The Senate which is currently working through legislation granting the president so-called "fast-track' authority to negotiate on an up or down congressional vote sans the addition of amendments a sweeping, 12-nation trade accord — a process that could potentially be slow-walked until the weekend by opponents of the measure.
McConnell said Monday the Senate would not leave town until the chamber voted on "fast track authority". Congress must also address funding for federal highway and transit programs which also expires at the end of the month.
But Senate Intelligence Committee Chairman Richard Burr, R-N.C., said they hope to find a compromise to extend the NSA bulk data collection program by week's end. Burr, along with McConnell, has introduced a clean five-year extension of the current data collection program, and calls the House passed bill "the same as expiration" of the current government program.

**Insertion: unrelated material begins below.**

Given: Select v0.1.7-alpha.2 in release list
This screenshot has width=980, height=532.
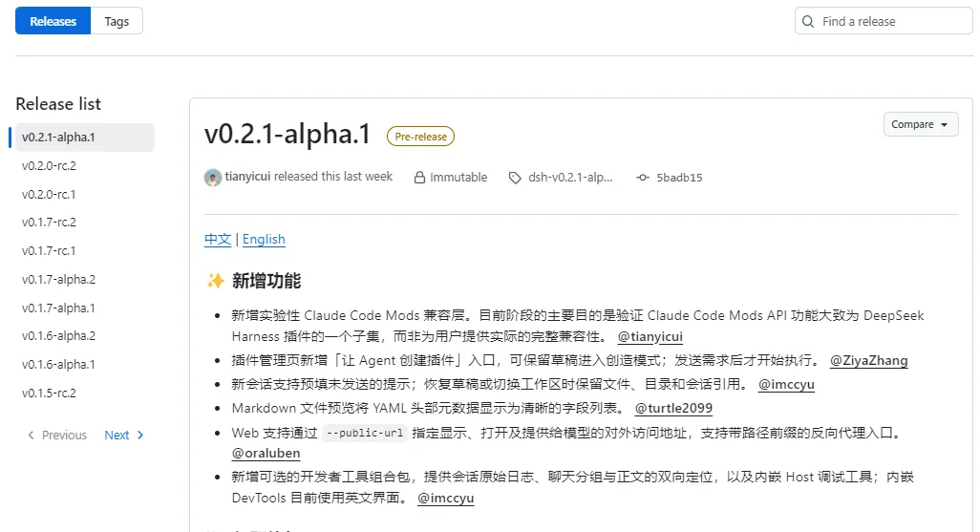Looking at the screenshot, I should click(59, 280).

"Everybody needs to realize that this act expires on June 1st, the House is back in session on June 1st, so it's not like they're going to jam us on Thursday, leave town and make us believe that we can't send them something else, we can," Burr told reporters.
One of the biggest concerns for those who are either on the fence or opposed to the USA Freedom Act is whether they have any assurances that telecom companies will hold onto the data long enough for the government to be able to utilize it. Currently, the USA Freedom Act would not mandate that telecom companies hold onto that data for any specified period of time, and it's unclear if the government would know how long that data will be held before being deleted.
"There are some of us that are concerned as to whether the telecoms will hold the data for at least two years, and that is an iffy thing," Senate Intelligence Committee Co-Chair Sen Dianne Feinstein, D-Calif., told reporters adding that she would support the USA Freedom Act.
Sens Rand Paul, R-Ky. and Ron Wyden, D-Ore., have both threatened to filibuster any attempt to pass a clean extension of the NSA bulk data collection program without reforms. Sen. Paul, who is seeking the Republican nomination for president, famously filibustered the nomination of John Brennan for CIA director for 13 hours in 2013 to express his opposition to the domestic use of drones.
"We've had a year, actually we've had three years, we've known this date was coming for three years, we ought to have full and open debate with an amendment process," Sen. Paul told reporters Monday of any attempt to reform or reauthorize the data collection program, "I will filibuster unless there's an open debate process and debate in amendments allowed."